Where can most efficiencies be found, is it in the hot side or cold side of the kitchen? “I think that it is on the “hot” side that there has been the most innovation with regulations, insulation and more efficient heating systems – induction for example,” says Daveine.
Efficient tech helps to save energy and money
“Dishwashing has changed the most,” says Wagner. “It now uses less water (was 6-8 liters per load, now one liter) That is the challenge to be more efficient. Less water means less power needed to heat it. I think that has been one of the biggest innovations for efficiency.”
Although as he also points out that because there is minimal wasted heat in a modern efficient kitchen there is now a need to heat kitchens whereas before that was not a consideration. So, although there are savings in kitchen equipment running costs there is an added cost to heat the space. “The costs have moved from the kitchen designer to the heating designer,” Wagner says.
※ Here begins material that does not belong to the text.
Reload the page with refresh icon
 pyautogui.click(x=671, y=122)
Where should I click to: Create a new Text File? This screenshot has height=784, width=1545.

On the cold side refrigeration has not seen so much innovation in the equipment itself, apart from changes to meet changing regulations. One energy saving change is the concept of central cooling systems where one machine powers the cooling in multiple fridges.
“A central cooling system requires a special designer and pipes need to be fitted,” Wagner explains. “The systems are quite common in Germany as the government will help meet the cost of installation as they reduce C02 emissions as well as dramatically reducing operational costs. Even in countries where the government doesn’t provide financial help it is becoming more attractive, as the price of energy increases it makes sense to have two machines running instead of 10 machines for the same cooling capacity. It saves a lot, especially if reusing the heat to heat a swimming pool or to heat the building for example.”
Saving energy: good practices
The growing trend towards central processing kitchens may also have a role to play in driving efficiencies according to Wagner. “A central kitchen producing and delivering to the restaurants means less energy usage and actual kitchens in the restaurants, where the dishes are finished, can be smaller,” he explains.
“The first thing to do is to have good practices: put covers on; do not switch on cooking appliances before using them; turn off the ventilation system as soon as possible; close the doors of cold rooms; and, without doubt, buy well-insulated equipment designed to reduce their consumption,” is Daveine’s summary for making the commercial kitchen more energy efficient.
Wagner says, “For operators and chefs the best efficiencies are in induction, modern dishwashers, checking cooling equipment to ensure all the insulation is right and a proper alarm system and then menu.”
And if the energy crisis becomes insurmountable Wagner has a solution. “If all else fails we can go back to cooking on fire,” he jokes.